Sang manttan pengikut Santo Fransiskus Asisi itu terus mendengarkan. Ia begitu sabar dan lembut. Bercerita padanya sedikit-banyak membuat perasaan Maurin lebih tenang.
“Awalnya dia menyudutkan aku. Melemahkan posisiku. Menyalahkanku karena telah memberi pandangan baru pada Albert tentang psikologi dan keluarga. Apakah aku sudah merusak calon Imam, Mas Roman?”
Tanpa mengenal lelah, pria baik hati itu meyakinkan Maurin jika ia sama sekali tidak bersalah. Bukan dirinya yang merusak calon Imam. Kata-katanya membawa pengaruh positif di hati Maurin.
“Aku tidak bersalah, kan? Oh astaga...harusnya aku yang mendengarkan dan membantumu. Tapi malah kebalikannya. Well, Mas Roman baik-baik saja kan?” ujar Maurin, merasa bersalah.
“Saya baik-baik saja.” Balas pria itu menenteramkan.
“Alhamdulillah...”
**
Pukul dua pagi, Maurin masih terjaga. Mungkin ia takkan tidur malam ini. Sisa malam dilewatkannya dengan zikir dan doa. Sesekali mendengarkan musik dan menyetel radio. Menyimak program favoritnya di waktu tengah malam ke atas.
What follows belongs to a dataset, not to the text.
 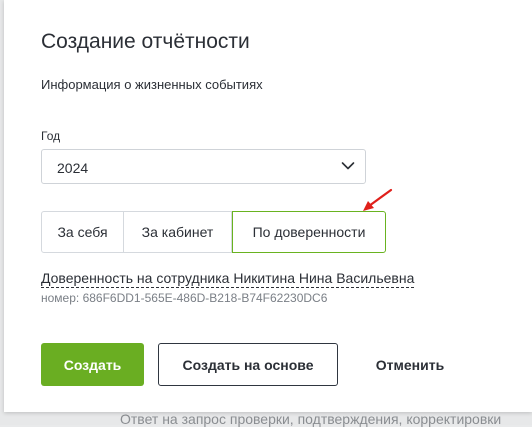 What do you see at coordinates (248, 364) in the screenshot?
I see `create-based-on-button: Создать на основе` at bounding box center [248, 364].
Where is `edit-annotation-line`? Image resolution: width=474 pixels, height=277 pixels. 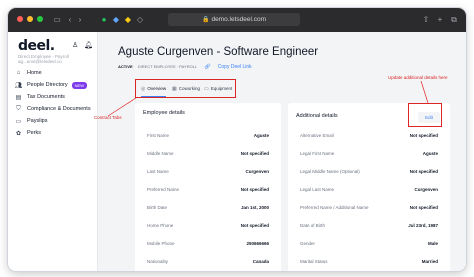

Ia masih mengharapkan Albert di sisinya. Namun ternyata pemuda itu belum sadar. Justru pria-pria lain yang datang. Satu ia hindari, satu pria lainnya ia percayai karena bisa membuatnya tenang. Pria yang ia percaya.
Lelah dengan hatinya, Maurin beranjak menghampiri piano. Memainkan tuts hitam-putihnya, lalu bernyanyi.